Paraplasma flavigenum.—The Yellow Fever Commission (West Africa) in their third report, dated 1915, have come to the conclusion that there is no evidence that the bodies termed Paraplasma flavigenum are of protozoal nature or that they are the causal agents of yellow fever.

Sub-class. NEOSPORIDIA, Schaudinn.

Sporozoa in which growth and spore formation usually go on together.

Order. Myxosporidia, Bütschli.

These parasites, which were discovered by Johannes Müller (1841), live principally in fishes, and occasionally cause destructive epizoötics amongst their hosts. Müller first observed them in the form of whitish-yellow pustules on the skin or on the gills of various fishes. These pustules contained masses of small shell-covered bodies with or without tails (“psorosperms,” see fig. 93). Similar bodies were also found in the air bladders of certain fish. Creplin (1842) demonstrated the resemblance of the cysts (“psorosperm tubes”) harbouring the psorosperms to the “pseudonavicella-cysts” of a gregarine, as described by v. Siebold. Dujardin (1845) considered that there was possibly some connection between the protoplasmic “psorosperm tubes” and the spores they contained, and the developmental stages of monocystid gregarines from the vesiculæ seminales of earth-worms. The relationship of the “fish psorosperms” was placed on a firmer basis by Leydig (1851) and Lieberkühn. The former found numerous forms in marine fish, and he discovered in species which live free in the gall bladder of cartilaginous fishes that the psorosperms originated in a manner similar to the gregarines. Lieberkühn (1854) studied the Myxosporidia in the bladder of the pike (fig. 93, a, b, d), and observed their amœboid movements, as well as the formation of the spores, from each of which a small amœboid body escaped, a discovery that was confirmed by Balbiani.

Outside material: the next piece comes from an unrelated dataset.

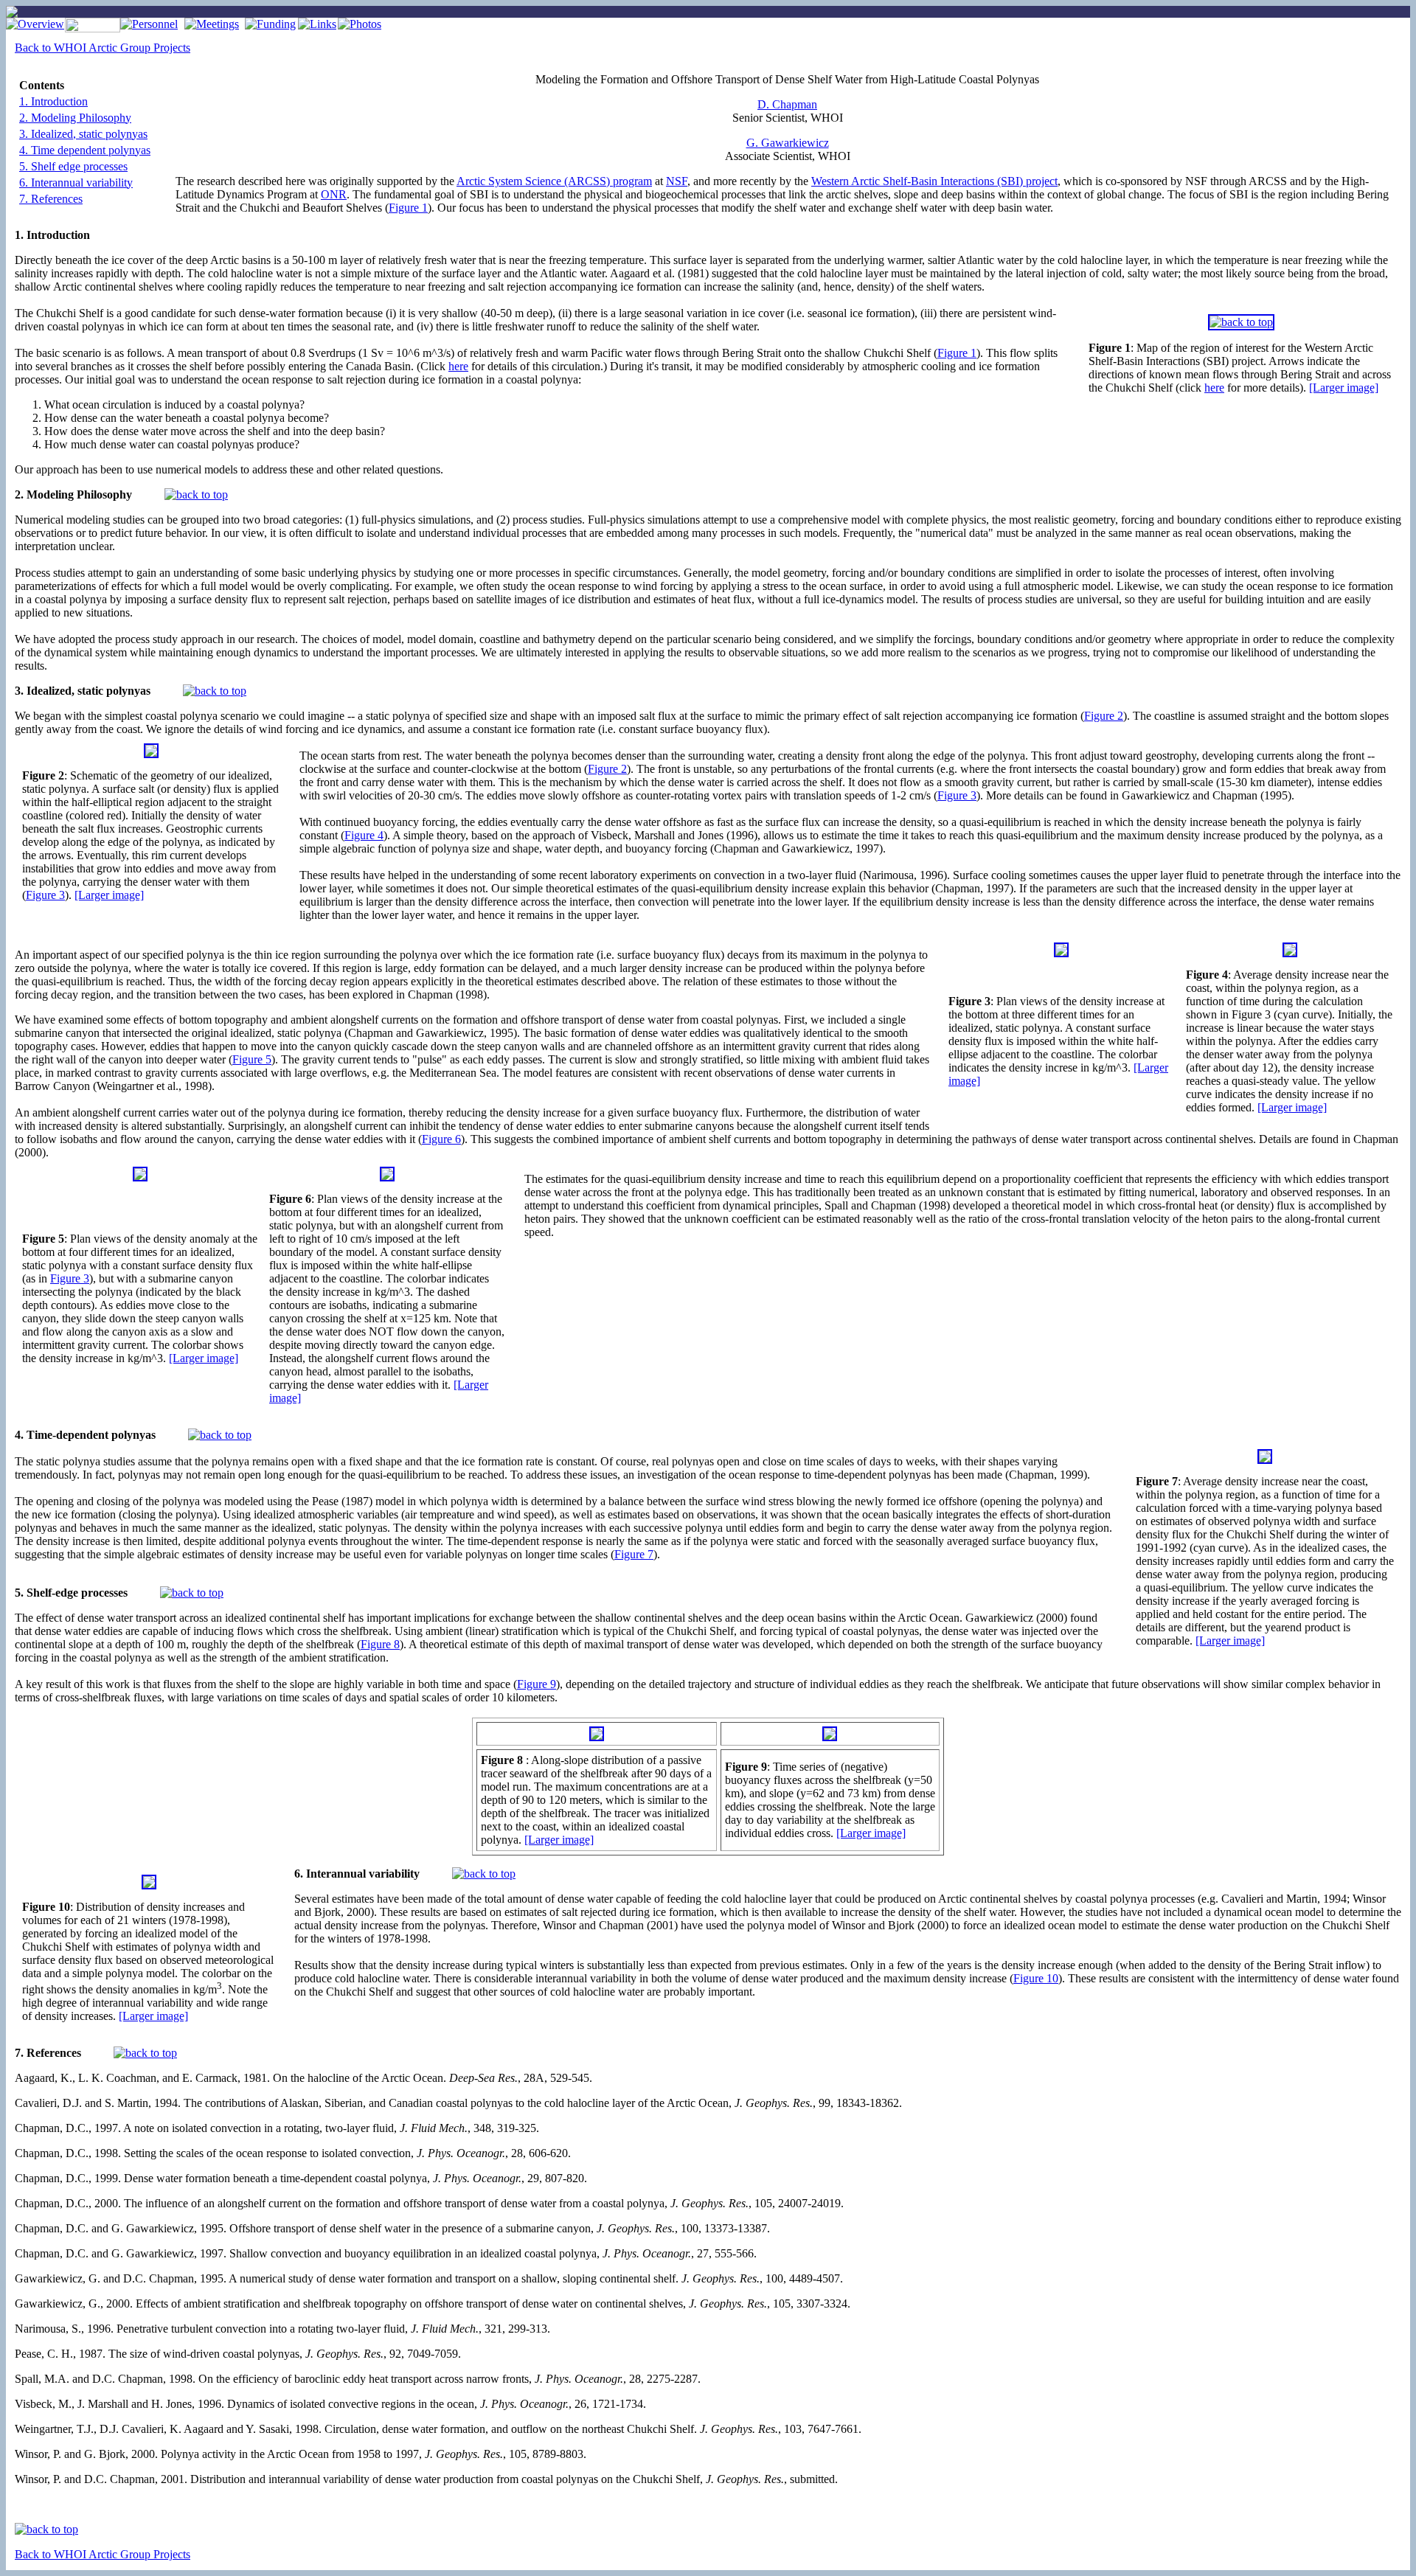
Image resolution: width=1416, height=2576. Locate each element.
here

The same author also found that spiral filaments were enclosed in the so-called polar body, i.e., the polar capsule of the psorosperm spores, and that these could be protruded (fig. 93, d, and fig. 95).

Fig. 93.—Upper figure, part of a gill of a roach, Leuciscus rutilus (natural size), with two myxosporidia. Lower figures, a, b, d, spores of myxosporidia from a pike, Esox lucius. c, Spore from Platystoma fasciatum. (After J. Müller.)